I blame my middle brother for my nerd adjacency.  He was a true nerd. He collected comic books.  He wrote computer code for fun. He works on satellites now. He also drug me to Star Wars when it first came out. I did not want to go. I watched Star Trek because I had to, being the youngest you rarely got to choose what was on TV, but I had no love for the series until Next Generation. I had no urge to go see a stupid science fiction movie. But he was paying and wanted company so I went. And I loved it. I also read all of his comic books. I am a reader, always have been. I am the person that reads the cereal box at breakfast and the signs on the Max car because they are there. So when he brought his comics in to the house, I read them. Some of them I loved. Some of them not so much. But I know my old (70s and early 80s) Marvel and DC stuff. I also have mentioned before that as much of my moral code as the church instilled, Elfquest did that and more.

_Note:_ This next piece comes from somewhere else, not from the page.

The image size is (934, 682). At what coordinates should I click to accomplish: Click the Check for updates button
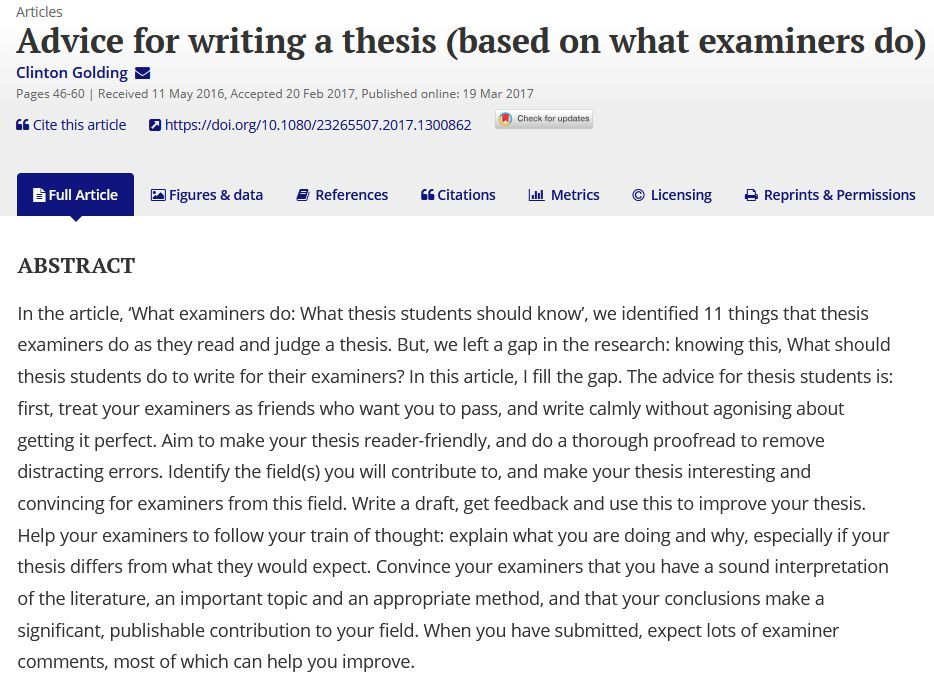pyautogui.click(x=544, y=119)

So I will still go to a comic book movie today. I am super excited for The Avengers this summer. And I am enough of a nerd that it made me mad, like actually seriously angry, when Spiderman 3 changed Peter Parker's back story to suit their narrative. Though I haven't had as much of an issue with the reboot of the Batman universe or even the Star Trek re-imagining from the last movie. Could be a bad movie makes it unacceptable to mess with canon and a good movie allows leeway...I also use words like canon...nerd alert there as well.  Though I won't get all up in your face about it...nerd adjacent.

You know there was a stretch in high school where I ate lunch with the chess club. Smart guys are more fun to talk to. But I didn't bother learning more than the fundamentals of the game. That wasn't the important part for me. The conversation and the safe place to hang out were. And though I can recognize when someone says something like Rook to Queen Bishop 4 they are using one of the forms of chess notation, I couldn't actually move the piece to the correct location.  Nerd adjacent.

I was in drama in high school. I think about acting still to this day. Community theater might be fun. I like to go to the movies. I enjoy talking about a film I have just seen with friends.  But ask me who won Best Picture at the Oscars and I might MIGHT be able to tell you who won this year and maybe last year...but other than that?  Not a film geek either.  But I have friends who will debate performances and line deliveries, and genres, and directors and on and on. Film geeks.

So back to the game last night...though I was dancing to the music during the game and I might rightfully be called a dork for it....the person sitting next to me on one side was carrying a hand held video game, one of two they brought home on Spring Break and I know for a fact that they could quote you the lineage of the Nintendo systems and any number of games that were created before they were even born.  The person sitting next to me on the other side makes me consider things like the future value of money when I am deciding if the bigger size of Tide is a bargain or not and reads economic books for fun and will correct me on my superhero knowledge when I get it wrong, which I do...yeah...I would say I am still nerd-adjacent.  I would also say that smart guys are still more fun to talk to.